Molecular Imaging and Theranostics in Pancreatic Neuroendocrine Tumours: From a Luminous Present to an Even Brighter Future.

Abstract

The present issue starts with an accurate description of physiopathological premises underlying the mechanisms of uptake of several radiotracers that can be used, with main reference to those characterizing the presence of Somatostatin Receptors (SSTRs), expressed by different subtypes of PanNETs. In this paper, Cuccurullo et al. begins with the explanation of the ancillary role of 18FFluorodeoxyglucose (18F-FDG) [1]. In NETs, 18F-FDG may act mainly as a negative prognostic indicator, having capability to reveal dedifferentiated lesions in the restaging of individual patients with a critical clinical evolution.
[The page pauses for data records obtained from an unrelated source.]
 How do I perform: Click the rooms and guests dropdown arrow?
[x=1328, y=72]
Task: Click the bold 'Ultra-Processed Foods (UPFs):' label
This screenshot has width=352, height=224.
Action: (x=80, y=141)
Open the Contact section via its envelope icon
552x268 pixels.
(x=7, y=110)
The reason for its infrequent indication is consequently connected with the favorable biological behavior of the majority of PanNETs, which are typically slow growing and express SSTRs according to their degree of differentiation. Therefore, using somatostatin analogs (SSA) labeled with gamma or positron emitters, SSTRs can be used not only as a target for both diagnosis and therapy, but also for a prognostic evaluation. Currently, the somatostatin theranostic model, based on diagnosis with radiotracers and a Peptide Receptor Radionuclide Therapy (PRRT) performed with a similar molecule radiolabeled with a β (or α, hopefully in the future) emitter, represents one of the most successful options for the targeted therapy. Although radio-labeled agonists usually provide efficient results, somatostatin antagonists (SS-ANTs) have been recently also proposed, being usable for imaging and therapy. The Cuccurullo’s paper also highlights the reasons why the theranostic model based on SSTRs doesn’t work in insulinoma, which scarcely express SSTR2 and SSTR5, wich are. the most important targets for the routinely used radiolabeled somatostatin analogues. Therefore, in patients with a suspicious of insulinoma, different radiotracers, such as 18F FluoroDOPA (18F-DOPA) or tracers targeting glucagon-like peptide-1 receptor, have to be preferred. However, it has to be pointed out that, although F-DOPA showed interesting results in patients with PanNETs, its role is currently considered secondary compared to somatostatin analogues, especially because of the lack of a theranostic model.